Read: Regis Korchinski-Paquet Death Toronto crisis not racism but sad event in an already sad community.

“In order to gain control of the situation, he [the intoxicated senior] was struck several times until he fell to the ground”. All as a matter of fact. RCMP Police abuse is the norm and not exceptional is what this superintendent was trying to explain said three reporters who covered the matter.

“There are hundreds of videos. What is most worrying are the missing or murdered indigenous Canadian girls. Cops rape them, kill them and bury them in a remote wooded area. I know it and I can say it. Prove me wrong,” says Katie Alsop.

The RCMP are known in the north as the most violent, misogynistic, racist hosers on the planet. Most of their crimes take place in the isolated yet somewhat populated places of Canada.

“In 2020, RCMP violence against Canadians is right out in the open and we are to expect it,” says the Mayor of one small town who does not want to be identified.
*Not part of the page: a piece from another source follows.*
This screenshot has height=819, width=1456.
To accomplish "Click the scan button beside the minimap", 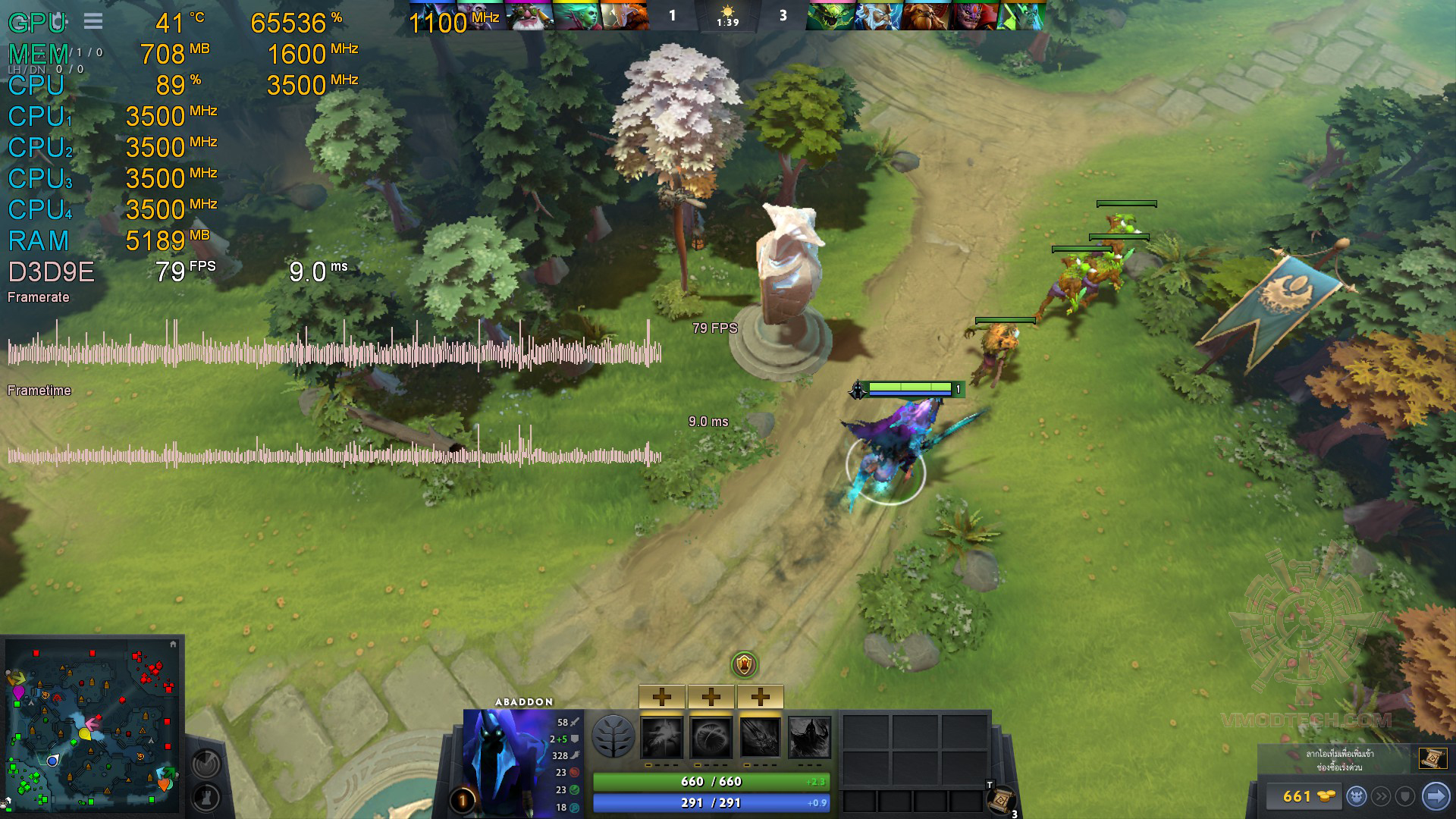I will [x=206, y=763].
 “Today there are thousands of raped, missing or murdered indigenous Canadian girls and we have no idea where they are. They were last seen being picked up by police. But there are lots of stories,” she added.

Watch what Canadian police think are their rights. This is an extraordinarily good work done by the Canadian Broadcasting Corporation’s “Fifth Estate”.

 

The Longest Pause has Cause.

It looks like Trudeau also finds Canada’s hidden secrets Abhorrent. Empathy can be inconvenient and make one’s face red but it is needed now to save the human race. How can we help?

Yes, Canada is worse than America for police brutality. That’s why Trudeau hesitated 21 excruciating seconds when asked about Trump violence against protesters?